Her approach to the church and evangelism is influenced by her experience as a social worker with "failure-to-thrive babies" - children who might even be cared for, fed, not necessarily abused, but not loved, touched, given a sense of life wanting them. She compares them to the kind of people who come into our churches. "There's a reason for all that imagery about little children, being the children of God," she said. "Our job is to reach out to a world that is in 'failure to thrive'."
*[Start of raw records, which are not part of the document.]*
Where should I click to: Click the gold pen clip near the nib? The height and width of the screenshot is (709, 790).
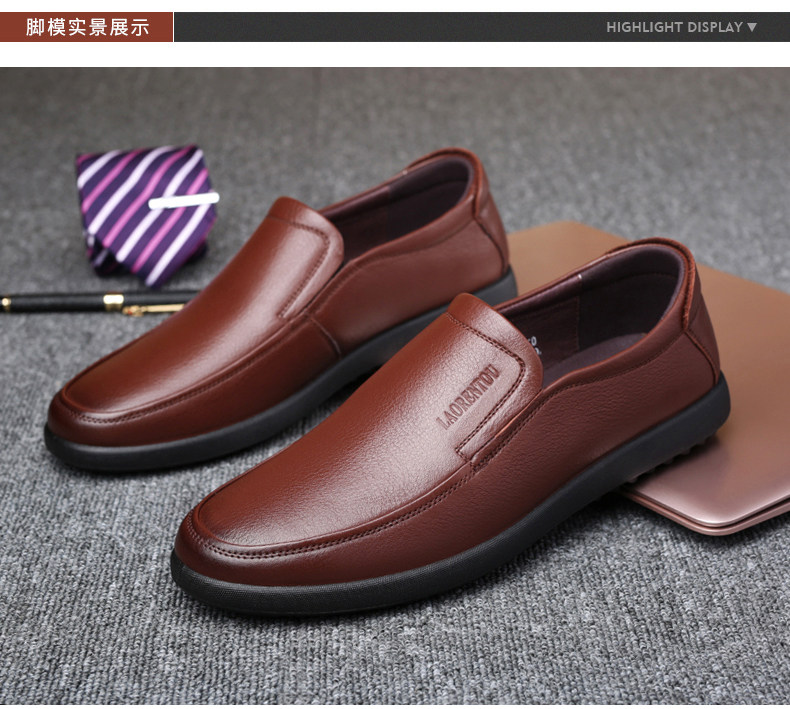(154, 308)
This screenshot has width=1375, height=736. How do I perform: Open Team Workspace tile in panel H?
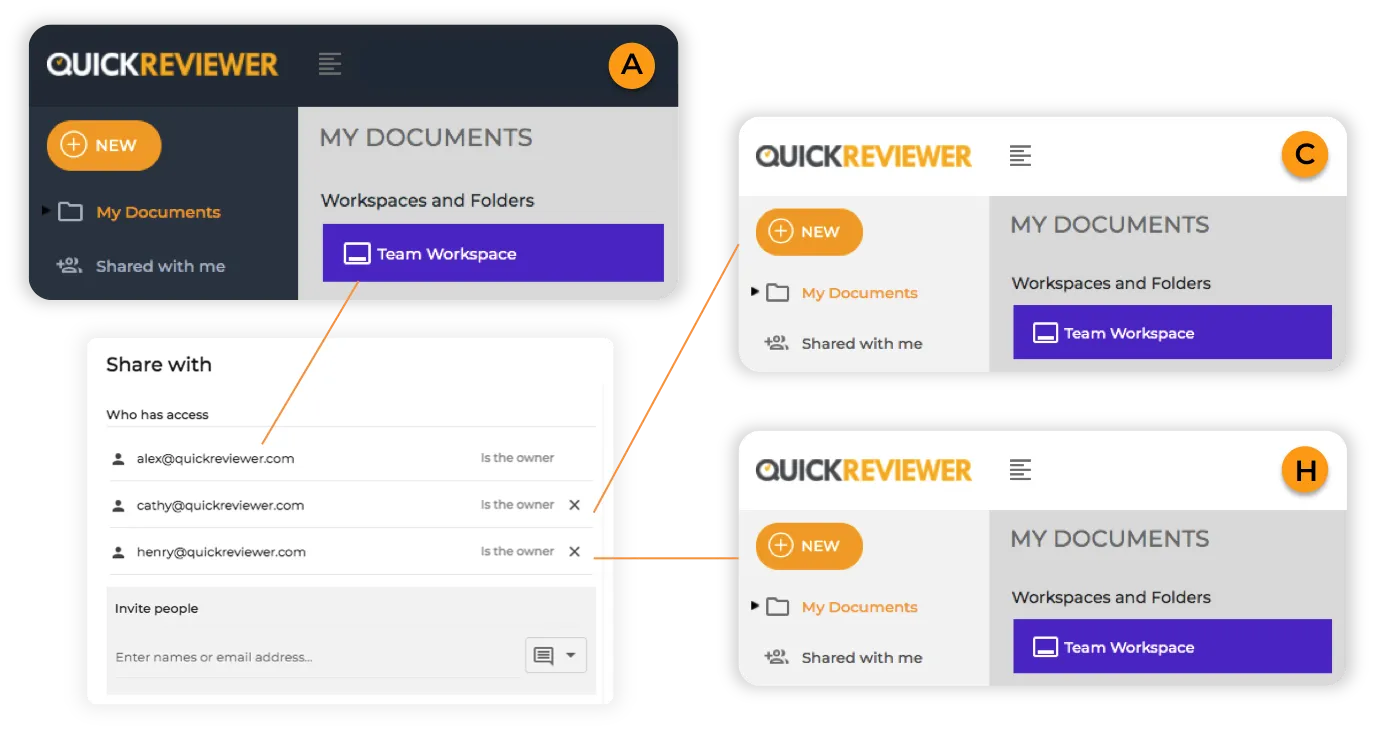1171,647
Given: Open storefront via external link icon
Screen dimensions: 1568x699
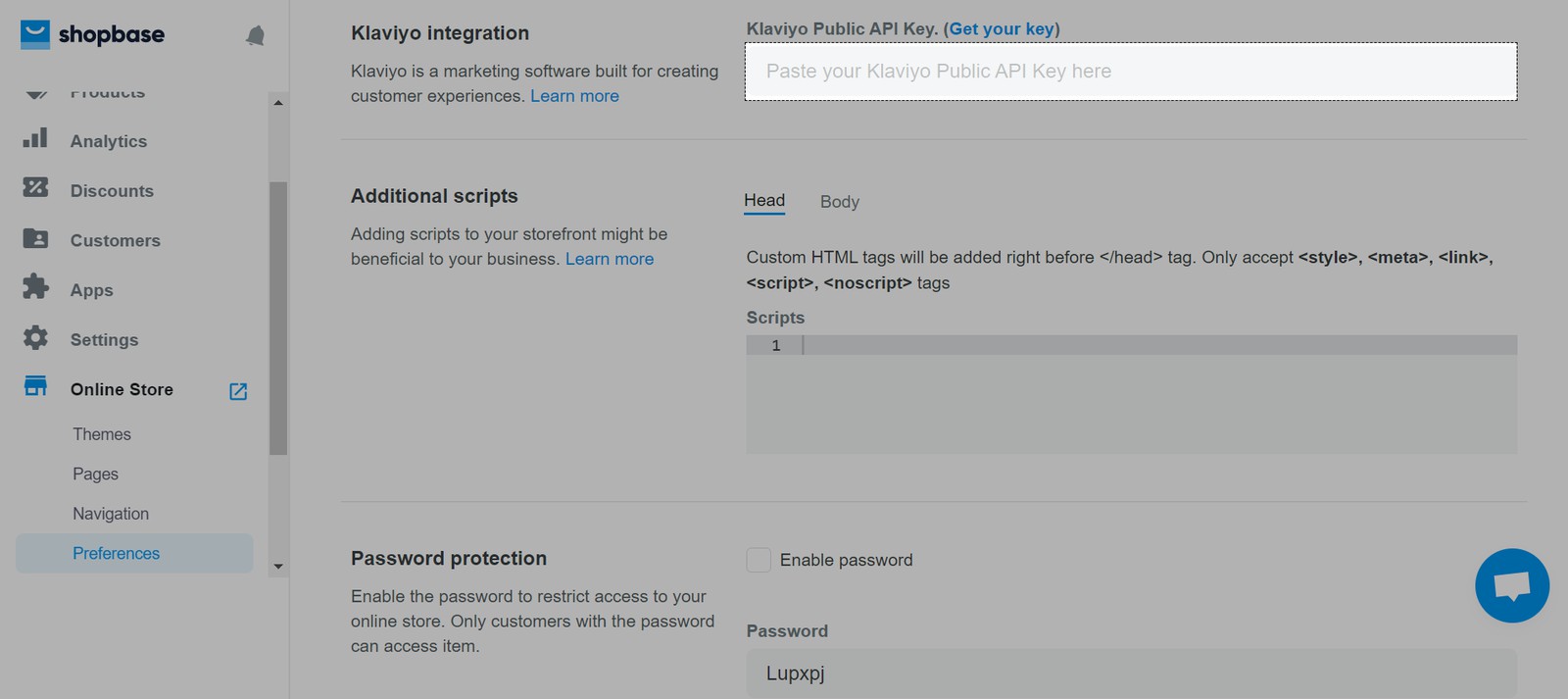Looking at the screenshot, I should point(238,391).
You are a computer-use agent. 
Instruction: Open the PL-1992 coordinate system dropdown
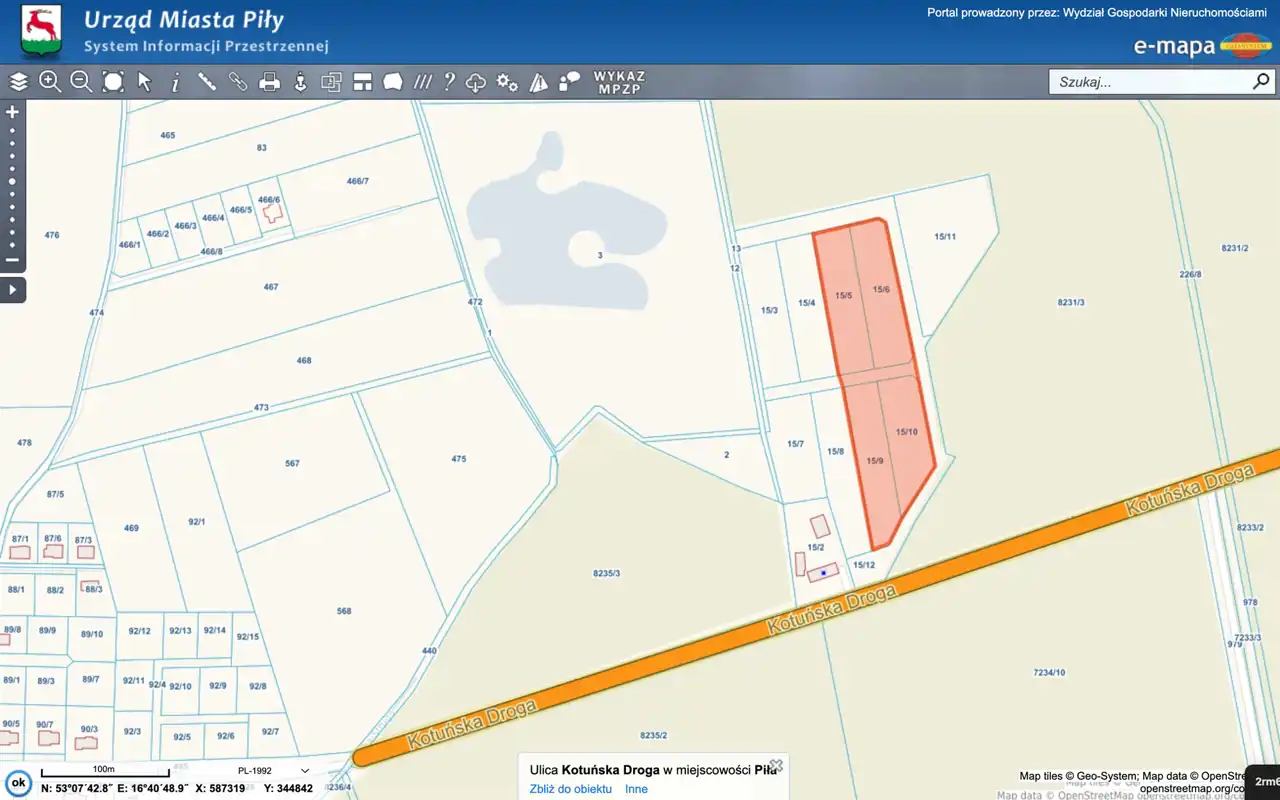[x=273, y=771]
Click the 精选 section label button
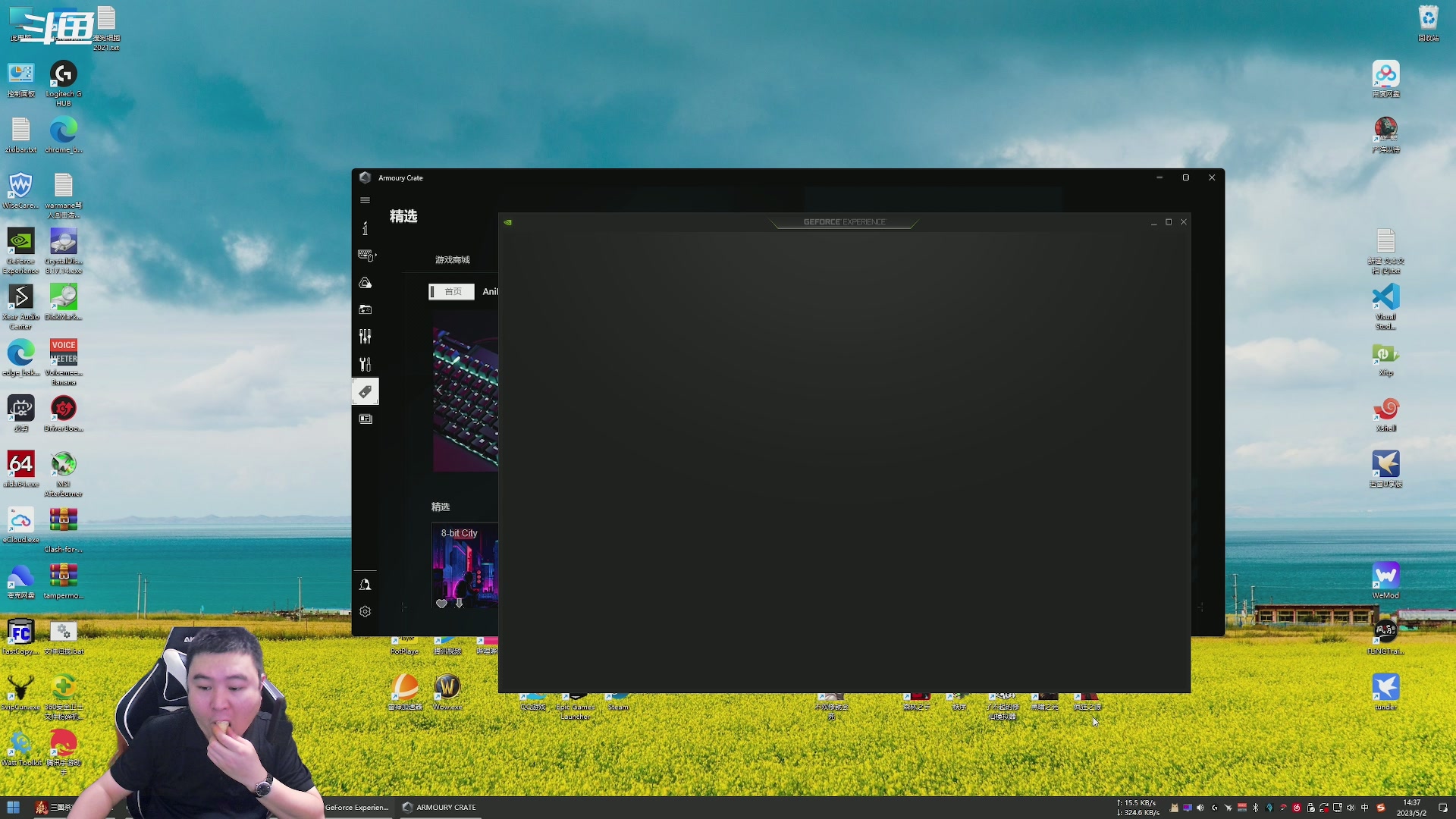This screenshot has width=1456, height=819. [402, 216]
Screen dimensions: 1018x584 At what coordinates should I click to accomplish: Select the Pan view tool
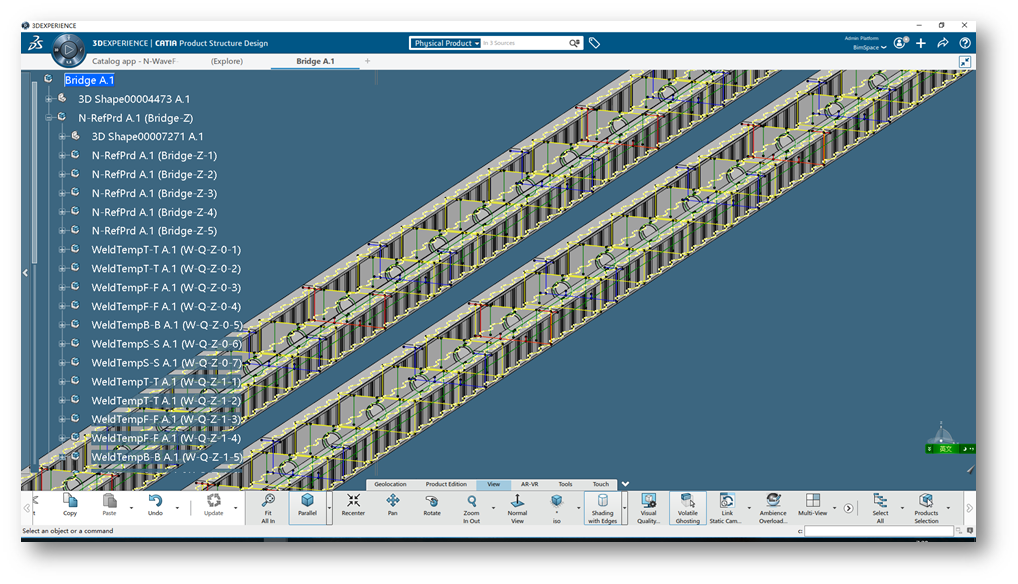pos(393,505)
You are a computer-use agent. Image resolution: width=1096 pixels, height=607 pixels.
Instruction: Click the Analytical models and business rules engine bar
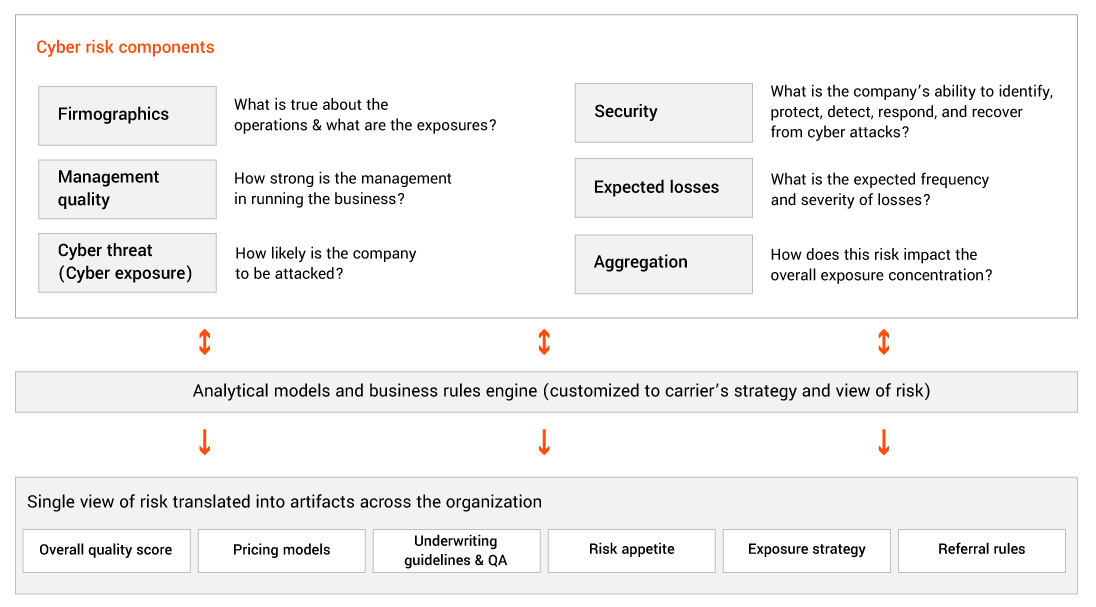click(546, 391)

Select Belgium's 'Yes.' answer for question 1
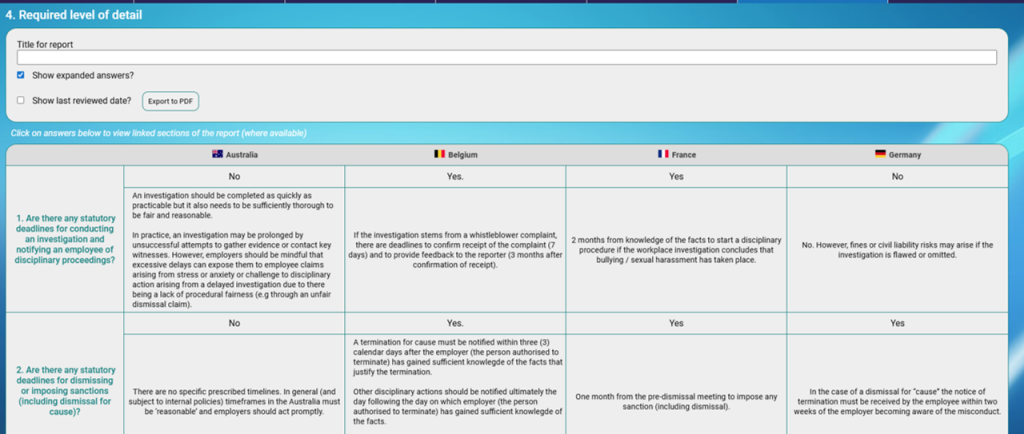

The way to that is through love and inclusivity, she argues. "You can read the New Testament in so many ways, about what we're supposed to be doing, but I do not think you can ever read the New Testament as, we are to browbeat people into doing what we want them to do. If I understand the Christian proclamation at all, we are supposed to live like Jesus. I say that, and people say to me, 'Oh, you mean we're supposed to model our lives on his,' and I say, 'No, we're supposed to live like him.' Then someone protests, 'But what you mean is, we're supposed to use him as a standard,' and I say, 'No, we're supposed to live like him.' You love everybody, you throw no one out, you feed people. Remember the disciples always wanted to send people home to eat dinner, and Jesus always said, no, we do that here. All of those Johannine speeches about love - I think that's where it begins."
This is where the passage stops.